GIVEN DATA:
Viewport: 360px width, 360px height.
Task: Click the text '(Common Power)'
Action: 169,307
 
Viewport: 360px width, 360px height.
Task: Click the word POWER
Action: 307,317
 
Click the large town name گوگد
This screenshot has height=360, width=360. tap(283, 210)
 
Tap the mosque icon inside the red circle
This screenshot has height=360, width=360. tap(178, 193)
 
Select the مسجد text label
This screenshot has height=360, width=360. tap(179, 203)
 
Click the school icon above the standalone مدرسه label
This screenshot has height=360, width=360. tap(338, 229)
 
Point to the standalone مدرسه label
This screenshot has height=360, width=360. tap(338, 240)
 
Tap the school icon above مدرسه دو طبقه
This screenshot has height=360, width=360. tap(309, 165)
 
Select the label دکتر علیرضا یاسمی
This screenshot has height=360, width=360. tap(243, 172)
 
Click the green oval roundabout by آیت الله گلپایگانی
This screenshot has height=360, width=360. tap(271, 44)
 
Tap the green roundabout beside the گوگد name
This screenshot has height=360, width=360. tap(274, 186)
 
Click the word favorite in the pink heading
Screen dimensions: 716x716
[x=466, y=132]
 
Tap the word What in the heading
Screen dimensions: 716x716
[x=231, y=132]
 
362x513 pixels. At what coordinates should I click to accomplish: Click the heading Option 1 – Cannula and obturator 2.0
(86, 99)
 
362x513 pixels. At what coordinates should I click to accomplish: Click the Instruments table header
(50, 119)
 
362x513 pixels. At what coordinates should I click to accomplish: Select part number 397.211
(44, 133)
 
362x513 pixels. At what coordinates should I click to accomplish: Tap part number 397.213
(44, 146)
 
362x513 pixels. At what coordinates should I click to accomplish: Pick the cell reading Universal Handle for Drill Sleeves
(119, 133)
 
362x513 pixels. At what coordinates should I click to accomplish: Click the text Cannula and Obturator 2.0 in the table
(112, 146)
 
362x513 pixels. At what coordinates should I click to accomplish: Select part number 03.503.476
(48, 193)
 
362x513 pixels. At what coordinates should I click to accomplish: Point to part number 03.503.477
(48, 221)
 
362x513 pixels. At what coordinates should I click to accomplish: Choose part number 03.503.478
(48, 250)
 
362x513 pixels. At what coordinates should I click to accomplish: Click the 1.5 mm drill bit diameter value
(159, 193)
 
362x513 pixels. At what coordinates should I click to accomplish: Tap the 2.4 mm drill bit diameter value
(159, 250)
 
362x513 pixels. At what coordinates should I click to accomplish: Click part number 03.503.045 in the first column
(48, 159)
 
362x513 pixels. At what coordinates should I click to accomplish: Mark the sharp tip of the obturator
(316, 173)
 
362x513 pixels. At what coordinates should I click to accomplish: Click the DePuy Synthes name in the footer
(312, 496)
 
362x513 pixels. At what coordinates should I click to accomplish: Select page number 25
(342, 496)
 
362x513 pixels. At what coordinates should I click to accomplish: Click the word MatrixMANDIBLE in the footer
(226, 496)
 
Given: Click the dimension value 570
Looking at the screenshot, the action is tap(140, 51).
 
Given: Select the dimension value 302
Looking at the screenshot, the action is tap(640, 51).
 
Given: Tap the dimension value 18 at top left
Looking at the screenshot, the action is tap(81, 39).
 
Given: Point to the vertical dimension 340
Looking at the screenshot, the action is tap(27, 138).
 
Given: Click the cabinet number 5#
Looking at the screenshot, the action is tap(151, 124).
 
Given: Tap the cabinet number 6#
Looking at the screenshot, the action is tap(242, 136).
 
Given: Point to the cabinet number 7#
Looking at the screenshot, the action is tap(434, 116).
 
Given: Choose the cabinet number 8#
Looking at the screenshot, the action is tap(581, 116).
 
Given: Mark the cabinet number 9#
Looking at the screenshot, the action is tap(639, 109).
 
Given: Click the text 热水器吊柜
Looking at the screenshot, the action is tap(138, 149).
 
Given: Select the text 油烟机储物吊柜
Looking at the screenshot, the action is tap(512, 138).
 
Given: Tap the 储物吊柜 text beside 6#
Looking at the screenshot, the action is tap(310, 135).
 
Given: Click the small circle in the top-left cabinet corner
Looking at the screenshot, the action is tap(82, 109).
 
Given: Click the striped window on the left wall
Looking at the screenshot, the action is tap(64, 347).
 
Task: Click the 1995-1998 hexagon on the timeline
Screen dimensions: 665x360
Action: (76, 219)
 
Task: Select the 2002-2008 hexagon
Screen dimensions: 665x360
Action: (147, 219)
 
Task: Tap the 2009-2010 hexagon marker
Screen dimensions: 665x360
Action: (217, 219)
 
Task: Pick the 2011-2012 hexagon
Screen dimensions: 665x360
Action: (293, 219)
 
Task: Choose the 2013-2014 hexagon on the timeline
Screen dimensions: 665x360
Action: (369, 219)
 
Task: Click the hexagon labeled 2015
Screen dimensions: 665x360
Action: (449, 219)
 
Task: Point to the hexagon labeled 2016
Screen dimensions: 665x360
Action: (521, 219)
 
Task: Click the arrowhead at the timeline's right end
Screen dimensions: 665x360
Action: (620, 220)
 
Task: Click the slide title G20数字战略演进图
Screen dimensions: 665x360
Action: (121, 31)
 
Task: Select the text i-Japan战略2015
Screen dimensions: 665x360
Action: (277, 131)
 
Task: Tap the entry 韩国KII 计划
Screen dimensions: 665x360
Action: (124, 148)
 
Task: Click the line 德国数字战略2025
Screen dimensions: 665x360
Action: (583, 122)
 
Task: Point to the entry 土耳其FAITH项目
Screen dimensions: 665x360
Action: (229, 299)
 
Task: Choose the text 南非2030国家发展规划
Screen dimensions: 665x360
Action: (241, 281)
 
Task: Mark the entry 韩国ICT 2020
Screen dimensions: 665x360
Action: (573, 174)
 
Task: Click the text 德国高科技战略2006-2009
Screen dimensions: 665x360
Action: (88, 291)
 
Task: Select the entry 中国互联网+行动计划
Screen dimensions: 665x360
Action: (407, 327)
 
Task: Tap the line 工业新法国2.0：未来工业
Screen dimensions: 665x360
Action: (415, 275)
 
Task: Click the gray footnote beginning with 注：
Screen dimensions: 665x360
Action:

REQUIRED TASK: Duplicate the rows from the line that contains "Task: Click the text 德国高科技战略2006-2009" through the end of the rows, inclusive.

RESULT OF THIS EXERCISE:
Task: Click the text 德国高科技战略2006-2009
Screen dimensions: 665x360
Action: (88, 291)
 
Task: Select the entry 中国互联网+行动计划
Screen dimensions: 665x360
Action: (407, 327)
 
Task: Tap the line 工业新法国2.0：未来工业
Screen dimensions: 665x360
Action: (415, 275)
 
Task: Click the gray footnote beginning with 注：
Screen dimensions: 665x360
Action:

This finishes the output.